• _提示文_
****************************************

エンロンがカリフォルニア州民から巨額の富をむしり取った2000年の「電力危機」を昨夜から調べ通しです。現在の「値上げか、さもなくば再稼働か」を迫る東電への憤った世論を煽るように「発送電の分離」「電力の自由化」「東電解体」をスローガンとして打ち出す人達がいるのですが→

2012-03-31 04:56:51
モーリー・ロバートソン @gjmorley

電力の自由化が消費者に必ずしも利益をもたらさない事例がアメリカにはごろごろしています。本来は規制を緩和して競争力を増すことで○積極的な設備投資と効率化・コストダウン○環境に優しいクリーンエネルギーの開発(脱原発も)○消費者へのきめ細かな対応…などなどがパッケージになるはずが→

2012-03-31 04:59:07
モーリー・ロバートソン @gjmorley

ショッキングなまでの電気料金値上げが可能になったり(2007年からUSA Today記事)http://t.co/dylxPNOA 株主への配当を優先して低所得者や公共機関・中小企業の顧客から搾り取ったり 「原油が上がった」「天然ガス代が上がった」という不透明な理屈でのつり上げ→

2012-03-31 05:02:23
モーリー・ロバートソン @gjmorley

露骨に政治にロビー活動を行うことで規制上の抜け穴を作ってもらったり、環境リスクを無視した新エネルギーを開発したりが規制緩和の結果、可能になった場合も海外ではあります。→で、日本はそもそも閉鎖的なマーケットをずっっと維持してきたので、やるとしたら「ショック療法」になるのですが→

2012-03-31 05:05:30
モーリー・ロバートソン @gjmorley

たとえばこんな感じで強硬に自由化を望む声もあります:http://t.co/7wFCPv5V オリックス宮内CEO、東電経営者の後継問題を語る - Japan Real Time - http://t.co/kSJfbVSM

2012-03-31 05:06:39
モーリー・ロバートソン @gjmorley

↓記事から:宮内氏の意見は「東電は一時国有化した方がいい。発電は分離できる」と簡単明瞭。このような率直な発言を東電の取引銀行の一部は警戒。 ☆「どんどん変えろ」という改革者と、微動だにしたくない守旧勢力という構図は日本に独特だと思います。ガラパゴスとまで言えるかはわかりませんが。

****************************************

• _データ_
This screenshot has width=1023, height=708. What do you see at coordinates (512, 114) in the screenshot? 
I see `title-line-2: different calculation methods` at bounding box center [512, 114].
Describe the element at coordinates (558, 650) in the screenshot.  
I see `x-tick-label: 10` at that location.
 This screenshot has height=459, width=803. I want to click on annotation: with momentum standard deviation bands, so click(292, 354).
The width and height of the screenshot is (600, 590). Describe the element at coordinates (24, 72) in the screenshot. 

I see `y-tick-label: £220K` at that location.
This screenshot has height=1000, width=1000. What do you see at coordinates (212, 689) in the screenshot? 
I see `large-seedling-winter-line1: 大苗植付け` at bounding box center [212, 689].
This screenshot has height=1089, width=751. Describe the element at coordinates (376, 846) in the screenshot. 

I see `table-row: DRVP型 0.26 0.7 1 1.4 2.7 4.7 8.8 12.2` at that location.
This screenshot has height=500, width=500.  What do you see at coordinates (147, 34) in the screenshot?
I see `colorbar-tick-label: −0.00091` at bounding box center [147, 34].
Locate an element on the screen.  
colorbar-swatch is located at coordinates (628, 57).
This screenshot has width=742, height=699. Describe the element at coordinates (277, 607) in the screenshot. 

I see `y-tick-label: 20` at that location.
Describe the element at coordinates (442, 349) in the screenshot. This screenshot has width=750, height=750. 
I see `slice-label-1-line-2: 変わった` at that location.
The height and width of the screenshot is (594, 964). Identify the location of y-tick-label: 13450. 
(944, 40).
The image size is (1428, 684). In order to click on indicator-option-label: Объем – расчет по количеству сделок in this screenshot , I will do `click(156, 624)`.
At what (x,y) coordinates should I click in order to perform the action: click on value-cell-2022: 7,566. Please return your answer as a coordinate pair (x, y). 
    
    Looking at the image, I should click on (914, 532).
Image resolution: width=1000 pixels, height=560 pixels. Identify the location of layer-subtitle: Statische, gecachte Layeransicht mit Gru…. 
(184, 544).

****************************************

• _設問_
1. 提示文のうち、「2012-03-31 05:05:30」を含む語句から始まり、「で言えるかはわかりませんが。」の後で終わる部分を、一字も変えずに出力してください。
2. 次の(a)〜(c)が提示文の内容と一致するかを、それぞれ「はい」か「いいえ」で答え、判断の根拠となる提示文の語句を正確に引用してください。
(a) エンロンが関わった「電力危機」は2000年のものとされている。
(b) 日本はこれまで開放的な電力市場を維持してきたと書かれている。
(c) 宮内氏は、東電は一時国有化した方がいいと述べたとされている。
3. 提示文に基づいて、次の問いに答えてください。
(a) USA Todayの記事は何年からのものとされているか。
(b) 宮内氏の率直な発言を警戒しているのは誰か。
(c) 日本で自由化をやるとしたら、何になると書かれているか。

• _設問別の結果_
1.
2012-03-31 05:05:30
モーリー・ロバートソン @gjmorley

たとえばこんな感じで強硬に自由化を望む声もあります:http://t.co/7wFCPv5V オリックス宮内CEO、東電経営者の後継問題を語る - Japan Real Time - http://t.co/kSJfbVSM

2012-03-31 05:06:39
モーリー・ロバートソン @gjmorley

↓記事から:宮内氏の意見は「東電は一時国有化した方がいい。発電は分離できる」と簡単明瞭。このような率直な発言を東電の取引銀行の一部は警戒。 ☆「どんどん変えろ」という改革者と、微動だにしたくない守旧勢力という構図は日本に独特だと思います。ガラパゴスとまで言えるかはわかりませんが。

2.
(a) はい。「エンロンがカリフォルニア州民から巨額の富をむしり取った2000年の「電力危機」」
(b) いいえ。「日本はそもそも閉鎖的なマーケットをずっっと維持してきた」
(c) はい。「東電は一時国有化した方がいい。発電は分離できる」

3.
(a) 2007年
(b) 東電の取引銀行の一部
(c) 「ショック療法」